Any combination of six common, yet potentially fatal, leadership errors can cause the failure of a major corporate change initiative, says Doug Wesley, president and founder of Florida-based ChangeCraft Corporation, a company specializing in corporate culture transformation. The errors are vision blindness, not knowing when to start, not knowing your place, playing by old rules, never being satisfied and not knowing when to quit.
"Some leaders become so deeply committed to advancing their values and ideals that they lose their peripheral vision of today's realities," says Wesley. He refers to this as vision blindness -- being so sure that your vision for the future is right that you fail to take into account critical factors, either internal or external.
Not knowing when to start can be just as fatal to a change effort. "An organization can wait so long to accept an inevitable change that it may be impossible to catch up with those who invested earlier in the new skills and systems," says Wesley. "When a company is behind the curve like this, it finds itself losing contests to recruit talented people; it may also become a burial ground for other companies' employees who were unable, or unwilling, to accept the change."
Since successful organizational change is a collaborative effort, not knowing your place can put a company at a disadvantage from the get-go. And playing by the old rules, says Wesley, won't even get you off the starting block. "Implementing organizational change is an offensive activity designed to create a new -- and desired -- reality. Transformational change disrupts familiar patterns. When the leaders of a company set a new direction, it is evident that people who produce, sell, and deliver products or services must change the ways they work," he explains.
Never being satisfied and not knowing when to quit can lead a company to continue changing, even when it's no longer necessary, or even healthy, for a company's growth. Wesley says company leaders can avoid these errors by weaving the visions of others into their strategic direction and by identifying change sponsors and change agents, who are responsible for endorsing and implementing the necessary change processes within the organization.
"Large, complex organizations must adapt systematically and successfully to change," says Stephan Haeckel, director of strategic studies at IBM's Advanced Business Institute and author of "Adaptive Enterprise." Haeckel is the creator of a new strategic model he calls sense-and-respond, which makes it possible for large companies to execute the kind of flexible, close-to-the-customer strategies newcomers have used against them. "The only kind of strategy that makes sense in the face of unpredictable change is to become adaptive," says Haeckel.

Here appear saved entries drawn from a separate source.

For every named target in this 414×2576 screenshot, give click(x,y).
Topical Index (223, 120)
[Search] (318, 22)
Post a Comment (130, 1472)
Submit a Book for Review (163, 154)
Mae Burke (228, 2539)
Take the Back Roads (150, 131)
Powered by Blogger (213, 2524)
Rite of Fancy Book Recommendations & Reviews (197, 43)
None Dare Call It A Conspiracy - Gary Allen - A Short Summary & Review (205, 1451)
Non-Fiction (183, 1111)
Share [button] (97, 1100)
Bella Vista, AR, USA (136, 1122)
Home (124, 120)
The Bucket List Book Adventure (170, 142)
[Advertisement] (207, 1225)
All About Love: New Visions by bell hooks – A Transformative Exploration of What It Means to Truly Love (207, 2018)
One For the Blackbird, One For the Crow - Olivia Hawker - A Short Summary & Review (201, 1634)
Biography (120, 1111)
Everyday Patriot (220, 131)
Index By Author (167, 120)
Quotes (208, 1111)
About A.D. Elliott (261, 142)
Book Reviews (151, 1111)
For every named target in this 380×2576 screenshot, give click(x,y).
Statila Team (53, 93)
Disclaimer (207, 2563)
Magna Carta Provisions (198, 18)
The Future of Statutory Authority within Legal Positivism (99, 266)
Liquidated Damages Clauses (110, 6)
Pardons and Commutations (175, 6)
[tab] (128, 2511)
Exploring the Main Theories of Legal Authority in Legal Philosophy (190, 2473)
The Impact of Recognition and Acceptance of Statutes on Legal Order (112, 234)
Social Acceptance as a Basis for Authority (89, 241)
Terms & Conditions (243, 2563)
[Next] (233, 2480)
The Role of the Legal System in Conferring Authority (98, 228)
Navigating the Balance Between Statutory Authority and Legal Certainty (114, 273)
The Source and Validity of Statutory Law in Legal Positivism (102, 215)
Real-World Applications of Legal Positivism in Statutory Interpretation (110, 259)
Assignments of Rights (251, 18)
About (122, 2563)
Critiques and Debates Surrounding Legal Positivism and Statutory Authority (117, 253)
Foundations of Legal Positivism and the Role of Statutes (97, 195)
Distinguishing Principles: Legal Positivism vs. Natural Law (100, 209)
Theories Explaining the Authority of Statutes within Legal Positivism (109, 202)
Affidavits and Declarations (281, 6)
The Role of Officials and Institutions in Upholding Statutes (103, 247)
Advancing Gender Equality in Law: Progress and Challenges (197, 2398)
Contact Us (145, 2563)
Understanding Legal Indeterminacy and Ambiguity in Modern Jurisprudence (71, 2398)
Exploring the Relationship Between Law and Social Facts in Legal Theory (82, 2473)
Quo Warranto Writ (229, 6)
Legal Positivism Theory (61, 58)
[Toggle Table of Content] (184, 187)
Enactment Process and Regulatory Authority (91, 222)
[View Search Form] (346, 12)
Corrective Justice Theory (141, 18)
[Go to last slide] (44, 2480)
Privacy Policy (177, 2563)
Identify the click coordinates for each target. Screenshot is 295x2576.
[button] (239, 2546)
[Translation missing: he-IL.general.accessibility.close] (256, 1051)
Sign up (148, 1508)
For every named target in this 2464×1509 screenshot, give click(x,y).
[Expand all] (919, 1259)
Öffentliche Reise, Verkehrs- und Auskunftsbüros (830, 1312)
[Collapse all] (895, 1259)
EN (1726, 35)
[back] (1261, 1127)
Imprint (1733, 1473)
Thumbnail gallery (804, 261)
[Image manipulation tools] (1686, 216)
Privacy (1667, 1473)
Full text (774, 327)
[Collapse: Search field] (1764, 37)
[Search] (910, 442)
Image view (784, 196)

To overcome employee resistance, three behaviors are needed, adds Don Harrison, president of Implementation Management Associates in Brighton, Colorado. "Many managers focus on the easiest and least effective behavior, expressing commitment, and on the second most effective behavior -- modeling commitment. But what's most important is reinforcing commitment with planned resource allocation and formal and informal rewards or punishments."